--- Extracted information Enclosed Below ---
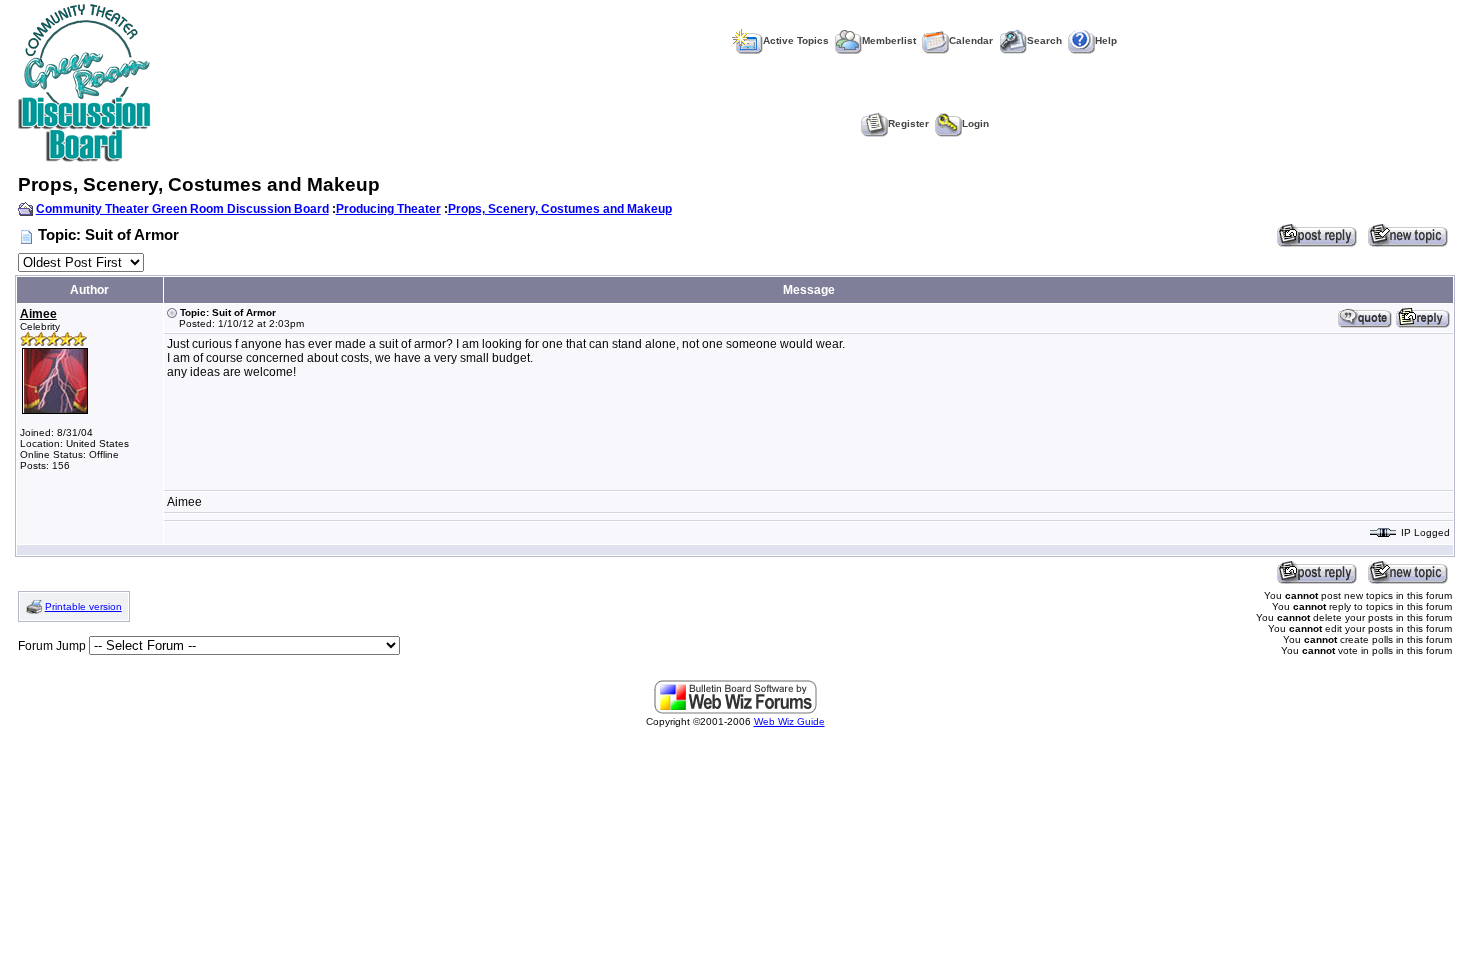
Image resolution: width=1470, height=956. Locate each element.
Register (908, 123)
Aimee (38, 314)
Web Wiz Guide (789, 721)
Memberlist (889, 40)
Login (975, 123)
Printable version (83, 606)
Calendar (971, 40)
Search (1044, 40)
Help (1106, 40)
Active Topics (796, 40)
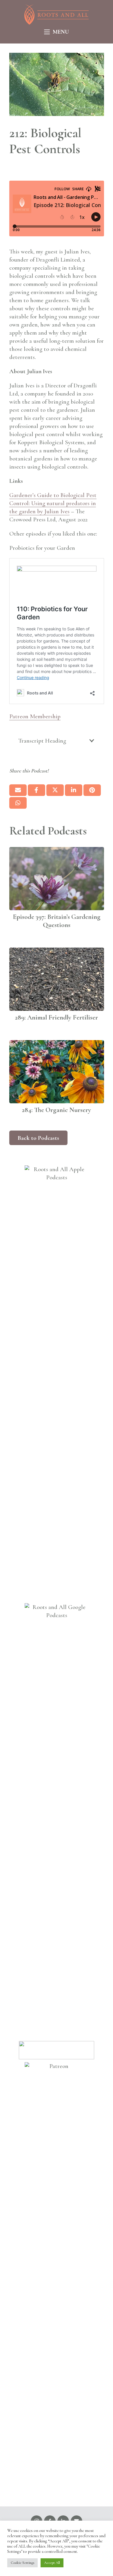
--- End of Enclosed Extracted information ---
• Task:
Please retype exactly the lines from the one containing "Printable version (83, 606)" to the last line of the records above, both included, without any pictures.

• Solution to this problem:
Printable version (83, 606)
Calendar (971, 40)
Search (1044, 40)
Help (1106, 40)
Active Topics (796, 40)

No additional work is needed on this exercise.